• Borrowing a page from Paul Epstein's book

    From Timothy Chow@21:1/5 to All on Wed May 24 08:29:40 2023
    Paul has more than once suggested that it might be nice to
    take into account not just a person's choice of play, but how
    confident the person is in the play. Here's an idea for how
    to score the Othello quiz in a way that partially takes into
    account your confidence.

    For each problem in the quiz, you may, in addition to selecting
    a play, optionally declare, "I am confident my play is correct."

    If you make such a declaration and your play is indeed correct,
    then you score 2 points. But if you make such a declaration and
    your play is incorrect, then you score -2 points.

    If you do not declare that you are confident, then you score
    1 point for a correct play and 0 points for an incorrect play
    (or no play at all).

    In effect, this scoring system allows you to offer 2 to 1 odds
    that your play is correct. That is, you should declare, "I am
    confident" if you believe your chances of being correct are at
    least 2/3; otherwise, you should remain silent.

    To get a feeling for this scoring system, let's consider some
    examples. Suppose someone indiscriminately declares, "I am
    confident" for every problem. This strategy will boost the
    contestant's score if the contestant gets at least 7 out of 10
    problems right, but will decrease the contestant's score
    otherwise.
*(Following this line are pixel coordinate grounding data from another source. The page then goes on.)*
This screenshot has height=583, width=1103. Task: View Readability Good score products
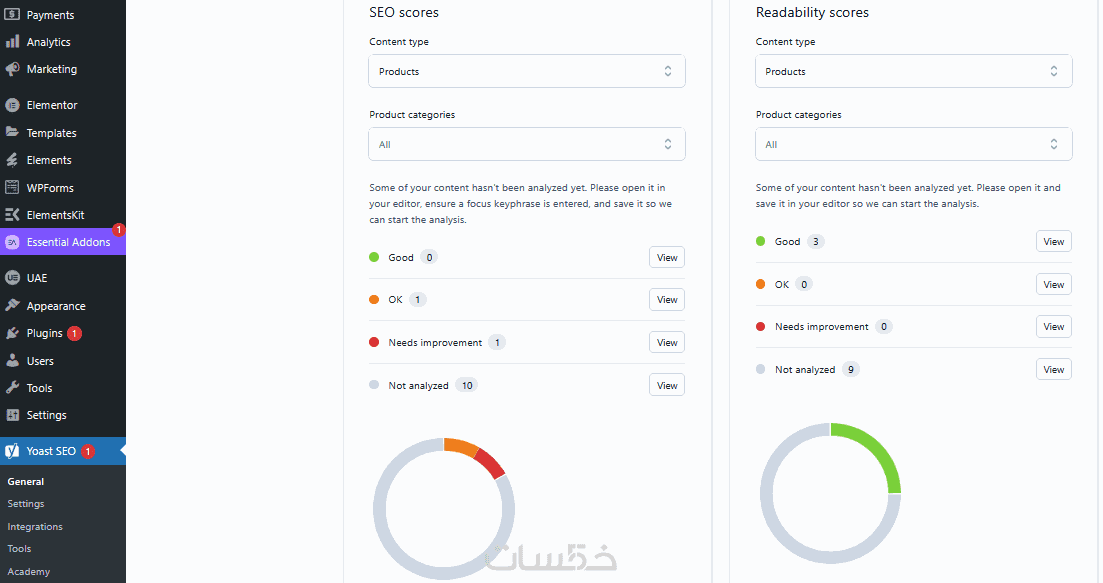(x=1053, y=241)
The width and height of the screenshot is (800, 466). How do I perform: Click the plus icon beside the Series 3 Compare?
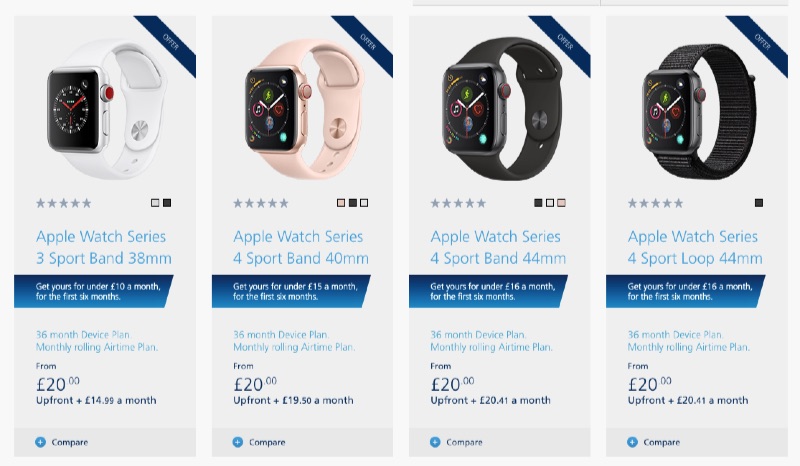click(x=40, y=442)
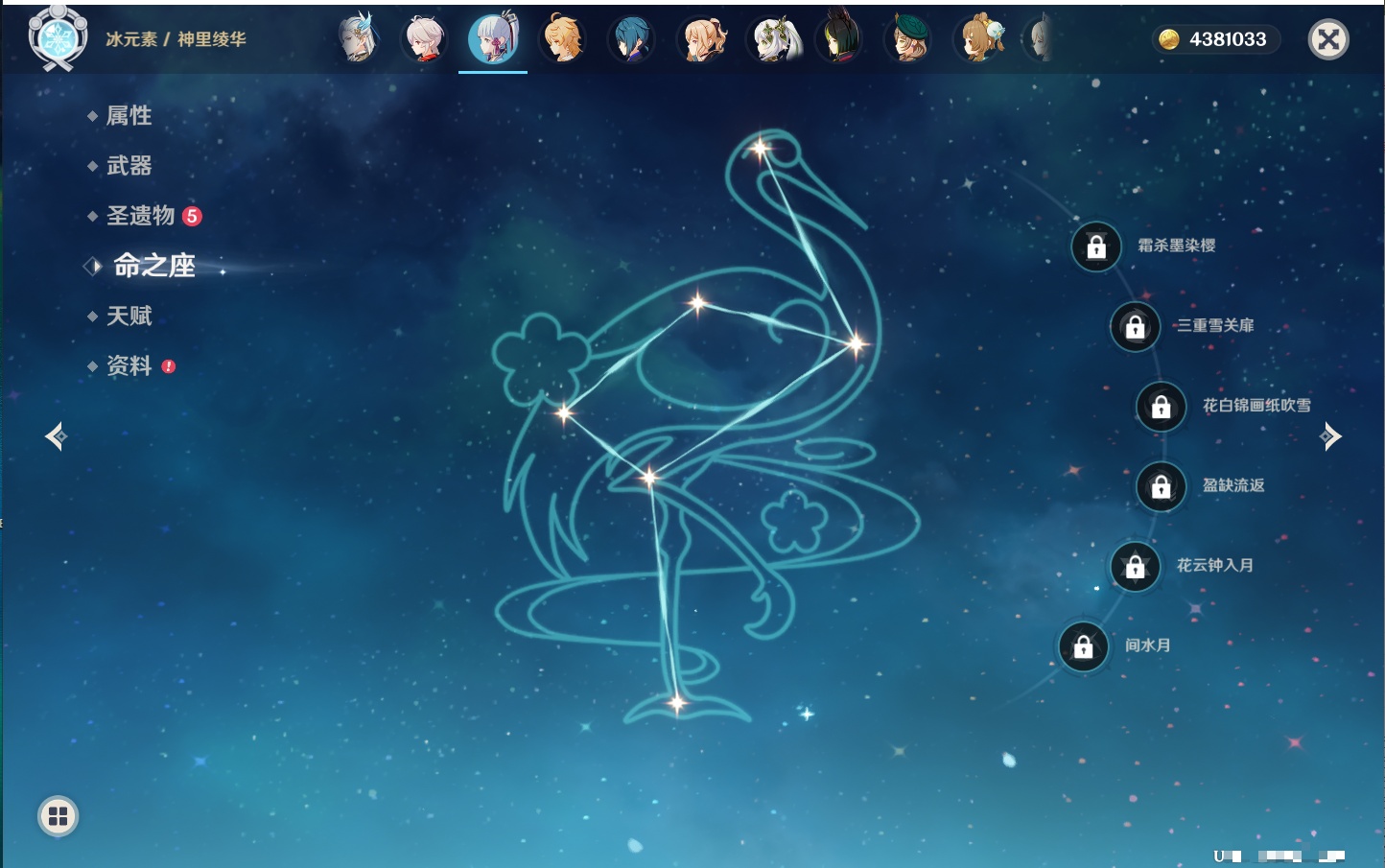Screen dimensions: 1385x868
Task: Open the 属性 attributes tab
Action: [129, 116]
So weaker contestants cannot trivially boost their
    scores this way.

    On the other hand, someone who only gets 3 problems right but
    correctly declares "I am confident" for those 3 problems and no
    others will get credit for that confidence, and will score as
    well as someone who gets 6 problems right but isn't confident
    about any problems.

    ---
    Tim Chow

    --- SoupGate-Win32 v1.05
    * Origin: fsxNet Usenet Gateway (21:1/5)
  • From MK@21:1/5 to Timothy Chow on Wed May 24 13:06:52 2023
    On May 24, 2023 at 6:29:44 AM UTC-6, Timothy Chow wrote:

    your play is incorrect, then you score -2 points.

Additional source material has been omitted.